# Mice Brain Mri Segmentation #
(actually, it can segment humans' scans as well. the repos' name is a bit stupid)

## Overview ##
* These scripts allow to finenly segment raster images (MRI scans) using svg images (from histological brain atlas).
* Atlas svg images and some other assets are retrieved from Allen Brain Institute web-service, which is free for academic and personal use.
    * [Allen Brain Institute website](https://portal.brain-map.org/)
    * [Mouse | Human brain atlases](http://atlas.brain-map.org/)
    * [Allen Brain Institute API help](http://help.brain-map.org/display/api/Allen+Brain+Atlas+API)
* This repository contains a collection of cohesive scripts, **not a Python package or an application**. One should know Python to use this.

---

This notebook will guide through one through the path to replicate our work:
1. [installing nesessary programs](#1.-Installations)
1. [creating folders](#2a.-creating-folders) and nessesary files
1. [manually segmenting the brains from the scans](#3.-manual-scan-segmentation)
1. [preprocessing scans before fine segmentation](#4.-preprocessing-scans)
1. [bulk-downloading atlas images](#5a.-downloading-atlas-images) and generating raster masks from them
1. [fine-segmenting brains into anatomical regions](#fine-anatomical-segmentation)
1. [postprocessing segmentation results](#aftermath)

There are also some [comments about design of these scripts](#comments-about-design) in the end of the notebook.

## 1. Installations
1. clone this repository
1. install [Anaconda] package manager
1. [create virtual environment from the file] named `conda_env.yml` contained in this repository
1. install [Inkscape], install [ImageJ]
1. it is best to install [PyCharm] for code editing, and [set up PyCharm to use Anaconda virtual environment]

[Anaconda]: https://www.anaconda.com/products/individual
[create virtual environment from the file]: https://docs.conda.io/projects/conda/en/latest/user-guide/tasks/manage-environments.html#creating-an-environment-from-an-environment-yml-file
[PyCharm]: https://www.jetbrains.com/pycharm/download/
[set up PyCharm to use Anaconda virtual environment]: https://www.jetbrains.com/help/pycharm/conda-support-creating-conda-virtual-environment.html
[Inkscape]: https://inkscape.org/
[ImageJ]: https://imagej.nih.gov/ij/download.html


In [None]:
import sys
import pathlib
sys.path.append('.')
from lib.core import info_classes as IC

## 2a. creating folders ##
classes `IC.ImageFolderInfo`, `IC.OntologyFolderInfo`, `IC.SegmentationResultsFolderInfo` contain `.write()` method that allows to conveniently create these folders in the filesystem

In [None]:
working_dir = pathlib.Path('c:/users/user/example')
working_dir.mkdir()

image_f= IC.ImageFolderInfo(working_dir/'img')
image_f.write()

ontology_f = IC.OntologyFolderInfo(working_dir/'ont')
ontology_f.write()

result_f = IC.SegmentationResultsFolderInfo(image_f, ontology_f, folder=working_dir/'segm')
result_f.write()

## 2b. putting files into image folder ##
* `lib/default_specifications` folder has configuration files that are copied by the `.write()` methods of info classes into the directory that they create.

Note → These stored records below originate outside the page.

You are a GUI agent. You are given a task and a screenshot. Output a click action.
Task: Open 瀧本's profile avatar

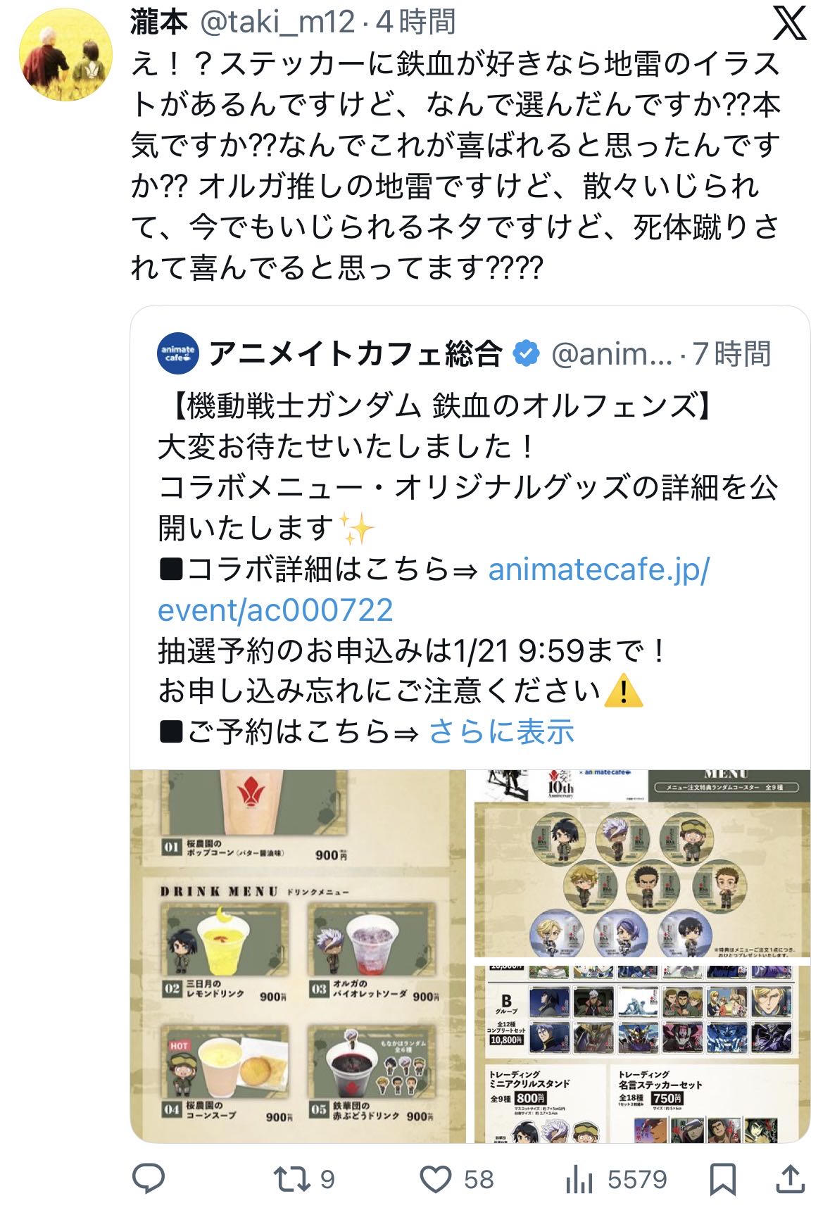tap(65, 55)
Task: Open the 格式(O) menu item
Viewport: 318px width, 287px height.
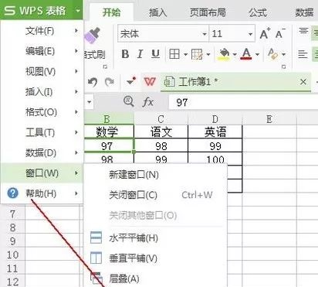Action: point(41,112)
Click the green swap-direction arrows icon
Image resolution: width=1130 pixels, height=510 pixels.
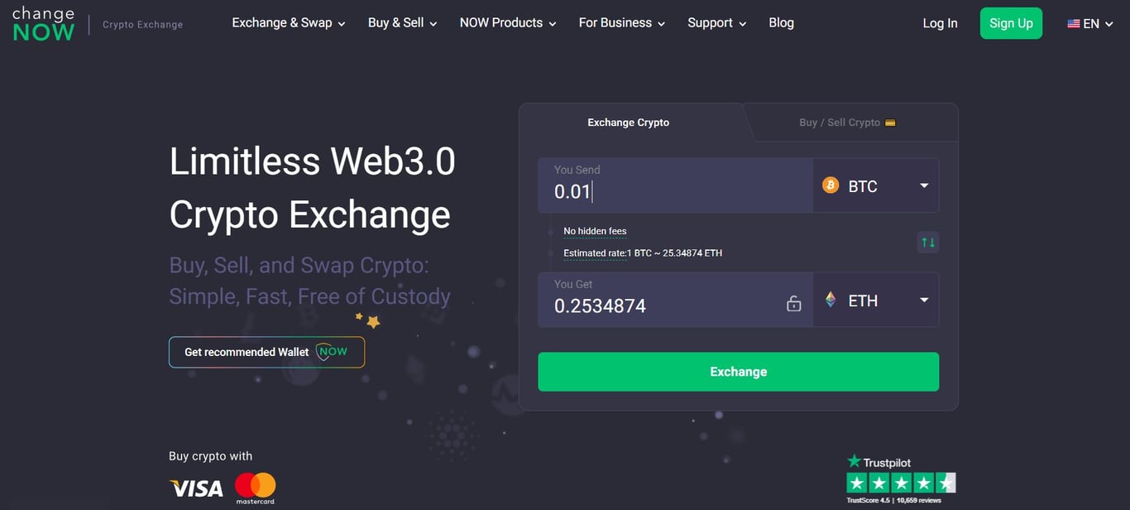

These are YAML files, that can be used to correct the `lib.pipelines` modules' behaviour.
* `image_folder_specification.yml` that was is created in `c:/users/user/example/img` must be edited.
* under the `file_name_fields` key there is a list of strings, that compose any file name that is related to image. one should give these fields names that correspond to current experiment parameters, like time, mice strain, etc.
    > e.g. if specification looks like this:
    file_name_fields:
        - a
        - b
        - c
    then image file names are assumed to look like `{a}_{b}_{c}.npy`, and metadata names like `{a}_{b}_{c}.yml`. these names will be broken down by some scripts into "dictionaries" of {field_name: field_value}. For instance, name 10_20_xyz.npz will correspond to {"a":"10", "b":"20", "c":"xyz"}.  **It is possible to adjust cropped scan resolution based on the value of "frame" field through editing `cropped_image_shapes` in the image folder specification.**
* After that transfer the images into the `img_raw` subfolder of image folder, rename them according to the fields.

## 3. manual scan segmentation ##
* manual scan segmentation is done by ImageJ program.
* the result of the segmentation for each image is couple files that contain digits separated by tabulations and newlines (ImageJ scripts do not have sophisticated tools for file parsing and formatting). These files are collected by a python script into a single YAML metadata file, based on the values under `metadata keys` in the image folder specification.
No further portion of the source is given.